*Selected extract*:
--

The Saratoga Sun -

Wee Folks needs wee folks


Wee Folks Day Training Center (Wee Folks), a nonprofit located at Miner Shopping Center in Hanna, is in danger of closing in the year to come after almost 50 years of helping pre-kindergarteners prepare academically and socially to enter public school systems in Carbon County.

Three Certified Development Association (CDA) educators, plus a Developmental Disability Program employee who serve children with special needs, teach 15 children Monday to Thursday 9 a.m. to 3 p.m.

The ages for children attending are between 2 and 5 years.

The school is licensed for 40 students. In the years Head Start was a part of Wee Folks, the center was at full capacity. Three years ago, the Head Start program was canceled because not enough students qualified.

Lois Buchanan, member of the Wee Folks board and Beth Kostovny, teacher at Wee Folks for 20 years, both said losing Head Start hurt the school.

Though the school costs about a third of what Saratoga and Rawlins charge for tuition, the quality education provided is comparable, says Buchanan.

Wee Folks is the only child care facility in the northern end of Carbon County School District 2.

“There is no daycare in Medicine Bow or Elk Mountain,” said Buchanan. “We just don’t think everyone knows in those towns, and even Hanna to some degree, what we offer.”

Wee Folks has five board members. All are committed to keeping the school open to help the children in the community said Buchanan.

“We know there are children out in the area we can help prepare for school. Our feeling is whether it is one child or 40 children, the teachers here can make a difference,” said Kostovny.

The center works closely with Hanna’s kindergarten. Activities are age appropriate, so when children get close to kindergarten age, the teachers prepare those students for the transition.

“I have been told by teachers in the public system, they can tell when a child came from. Wee Folks works because the kids are ready to learn,” said Kostovny.

“We do pre-testing at the end of the year for kindergarteners to be, which helps the public school a lot.”

Wee Folks Training Center is looking into utilizing the Hanna Recreation Center next year for occasional field trips.

--

*Entries shown*:
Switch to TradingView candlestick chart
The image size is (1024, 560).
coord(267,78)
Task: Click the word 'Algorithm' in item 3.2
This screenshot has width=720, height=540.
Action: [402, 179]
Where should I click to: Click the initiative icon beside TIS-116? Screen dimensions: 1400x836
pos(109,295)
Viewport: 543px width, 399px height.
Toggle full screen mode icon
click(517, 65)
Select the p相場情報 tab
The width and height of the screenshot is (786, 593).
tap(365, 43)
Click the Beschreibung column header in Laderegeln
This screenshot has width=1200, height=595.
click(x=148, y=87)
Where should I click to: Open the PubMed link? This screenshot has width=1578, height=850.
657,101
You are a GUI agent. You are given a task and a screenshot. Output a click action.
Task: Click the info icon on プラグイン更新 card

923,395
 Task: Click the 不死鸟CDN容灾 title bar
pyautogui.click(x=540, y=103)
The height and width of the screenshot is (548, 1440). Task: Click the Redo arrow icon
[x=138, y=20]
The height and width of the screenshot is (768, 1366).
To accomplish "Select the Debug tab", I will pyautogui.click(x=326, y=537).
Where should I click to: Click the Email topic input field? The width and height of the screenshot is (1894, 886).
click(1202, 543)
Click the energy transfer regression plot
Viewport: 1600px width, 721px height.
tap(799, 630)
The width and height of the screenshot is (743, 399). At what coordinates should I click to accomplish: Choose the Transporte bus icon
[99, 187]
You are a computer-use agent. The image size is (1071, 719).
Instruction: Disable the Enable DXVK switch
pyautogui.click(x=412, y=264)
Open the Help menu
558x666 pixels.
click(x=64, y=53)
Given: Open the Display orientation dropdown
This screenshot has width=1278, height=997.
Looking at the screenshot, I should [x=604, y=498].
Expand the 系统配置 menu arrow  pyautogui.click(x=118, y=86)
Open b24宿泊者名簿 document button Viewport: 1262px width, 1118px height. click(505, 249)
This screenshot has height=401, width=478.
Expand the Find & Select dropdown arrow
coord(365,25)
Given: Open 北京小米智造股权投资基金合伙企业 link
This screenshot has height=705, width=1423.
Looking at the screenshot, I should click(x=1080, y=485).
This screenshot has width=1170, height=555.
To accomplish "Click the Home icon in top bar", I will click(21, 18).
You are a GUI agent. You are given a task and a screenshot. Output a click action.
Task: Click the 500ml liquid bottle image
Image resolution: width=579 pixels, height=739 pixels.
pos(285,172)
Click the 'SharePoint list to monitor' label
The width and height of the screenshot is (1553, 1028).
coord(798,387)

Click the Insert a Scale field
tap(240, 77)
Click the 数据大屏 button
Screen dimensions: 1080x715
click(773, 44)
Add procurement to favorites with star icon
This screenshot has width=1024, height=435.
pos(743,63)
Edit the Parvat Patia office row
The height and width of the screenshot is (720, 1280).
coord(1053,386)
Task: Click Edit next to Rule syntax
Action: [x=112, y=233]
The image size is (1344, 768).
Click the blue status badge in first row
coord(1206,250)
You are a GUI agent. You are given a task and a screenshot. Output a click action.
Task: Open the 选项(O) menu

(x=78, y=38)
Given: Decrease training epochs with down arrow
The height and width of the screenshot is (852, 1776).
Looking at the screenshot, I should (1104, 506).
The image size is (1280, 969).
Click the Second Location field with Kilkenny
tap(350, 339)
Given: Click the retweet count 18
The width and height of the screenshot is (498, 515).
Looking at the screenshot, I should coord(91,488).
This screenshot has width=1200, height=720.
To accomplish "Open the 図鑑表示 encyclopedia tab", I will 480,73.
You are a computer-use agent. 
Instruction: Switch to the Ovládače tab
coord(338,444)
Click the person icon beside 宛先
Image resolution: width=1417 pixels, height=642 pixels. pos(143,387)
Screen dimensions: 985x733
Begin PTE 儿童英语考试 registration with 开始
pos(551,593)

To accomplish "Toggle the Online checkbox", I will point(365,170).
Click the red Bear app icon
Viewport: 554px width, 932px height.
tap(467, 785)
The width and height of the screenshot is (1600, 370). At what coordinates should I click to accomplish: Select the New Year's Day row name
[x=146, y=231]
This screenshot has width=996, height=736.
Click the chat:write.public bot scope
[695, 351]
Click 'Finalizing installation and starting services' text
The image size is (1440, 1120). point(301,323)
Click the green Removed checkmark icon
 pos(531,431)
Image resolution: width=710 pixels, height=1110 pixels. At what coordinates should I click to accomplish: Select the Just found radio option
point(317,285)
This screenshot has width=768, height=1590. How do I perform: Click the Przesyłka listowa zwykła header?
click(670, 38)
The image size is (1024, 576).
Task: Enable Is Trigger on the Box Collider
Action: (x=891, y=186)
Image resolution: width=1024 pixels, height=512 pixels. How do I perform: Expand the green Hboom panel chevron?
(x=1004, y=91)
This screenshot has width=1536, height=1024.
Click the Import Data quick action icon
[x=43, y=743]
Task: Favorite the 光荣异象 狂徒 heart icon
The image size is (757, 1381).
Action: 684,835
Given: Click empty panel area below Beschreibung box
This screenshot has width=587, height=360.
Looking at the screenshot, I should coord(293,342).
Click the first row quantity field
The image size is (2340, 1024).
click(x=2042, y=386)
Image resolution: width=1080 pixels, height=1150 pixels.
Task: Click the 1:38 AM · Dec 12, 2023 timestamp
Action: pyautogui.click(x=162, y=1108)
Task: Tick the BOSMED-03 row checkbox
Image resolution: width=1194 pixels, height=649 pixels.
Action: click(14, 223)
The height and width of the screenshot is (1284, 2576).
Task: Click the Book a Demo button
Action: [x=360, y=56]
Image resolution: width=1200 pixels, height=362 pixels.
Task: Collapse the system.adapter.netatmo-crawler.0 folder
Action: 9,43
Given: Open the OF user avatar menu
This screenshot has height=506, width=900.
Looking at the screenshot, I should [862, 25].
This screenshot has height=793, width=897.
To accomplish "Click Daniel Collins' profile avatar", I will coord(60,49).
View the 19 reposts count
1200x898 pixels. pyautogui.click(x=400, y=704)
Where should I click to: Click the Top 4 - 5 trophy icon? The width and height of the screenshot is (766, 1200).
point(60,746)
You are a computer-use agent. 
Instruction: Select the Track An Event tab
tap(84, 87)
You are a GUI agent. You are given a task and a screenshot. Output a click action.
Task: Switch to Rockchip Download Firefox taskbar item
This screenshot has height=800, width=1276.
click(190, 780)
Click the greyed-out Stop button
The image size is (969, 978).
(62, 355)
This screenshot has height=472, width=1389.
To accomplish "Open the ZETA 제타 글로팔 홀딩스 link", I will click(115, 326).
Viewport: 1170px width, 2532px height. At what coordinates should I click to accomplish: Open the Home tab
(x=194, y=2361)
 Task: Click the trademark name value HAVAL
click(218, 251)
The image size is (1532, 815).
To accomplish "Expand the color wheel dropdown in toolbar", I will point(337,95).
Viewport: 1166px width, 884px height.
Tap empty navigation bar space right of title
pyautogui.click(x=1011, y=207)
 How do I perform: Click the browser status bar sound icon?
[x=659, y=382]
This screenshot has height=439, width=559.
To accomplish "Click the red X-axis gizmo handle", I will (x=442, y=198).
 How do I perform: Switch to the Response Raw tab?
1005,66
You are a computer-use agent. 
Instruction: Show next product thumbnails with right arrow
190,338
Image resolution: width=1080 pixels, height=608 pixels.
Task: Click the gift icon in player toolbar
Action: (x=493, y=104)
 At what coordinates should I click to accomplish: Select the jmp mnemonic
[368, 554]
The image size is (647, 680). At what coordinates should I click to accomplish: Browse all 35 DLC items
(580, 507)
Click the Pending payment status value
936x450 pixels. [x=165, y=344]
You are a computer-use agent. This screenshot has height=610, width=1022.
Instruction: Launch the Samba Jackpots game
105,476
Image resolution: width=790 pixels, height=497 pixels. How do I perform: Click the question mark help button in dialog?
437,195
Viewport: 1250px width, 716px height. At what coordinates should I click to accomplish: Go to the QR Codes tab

--

*Exercise instructions*:
1. Reproduce the passage of the Wee Folks article starting with "The school is" and going on through "comparable, says Buchanan.".
2. Carry on the Saratoga Sun article about the Wee Folks center from its final sentence.

*Results of the tasks*:
1.
The school is licensed for 40 students. In the years Head Start was a part of Wee Folks, the center was at full capacity. Three years ago, the Head Start program was canceled because not enough students qualified.

Lois Buchanan, member of the Wee Folks board and Beth Kostovny, teacher at Wee Folks for 20 years, both said losing Head Start hurt the school.

Though the school costs about a third of what Saratoga and Rawlins charge for tuition, the quality education provided is comparable, says Buchanan.

2.
A day starts out with children picking out their activity and snack from 9 a.m. to 10 a.m. says Kostovny, leading into a circle where stories and music are shared until 11 a.m. Then students are divided into age groups and taught different subjects ranging from art to units of discovery.

“Right now in discovery we are doing the ocean. We have the kids put on goggles and we show them pictures of marine life,” explained Kostovny.

Noon is lunch at 1 p.m. some children go home while the students who are left take a nap. The rest of the afternoon can be varied, with physical activities or recognition exercises with numbers and letters says Kostovny.

“It is important to set routines because children need to know what to expect because this builds security and confidence which is so important when going into public education.” said Kostovny.

Parents once a month meet with Wee Folks staff to go over their child’s progress.

Wee Folks does get financial assistance in different ways. The United Way gives a grant, the town of Hanna contributes money and the buildings landlord Tri-Vest, owned by Everett Grubb of Saratoga, has been generous with his help said Buchanan.

“He has been fabulous,” said Kostovny.

“I don’t know what we would have done without him,” said Buchanan.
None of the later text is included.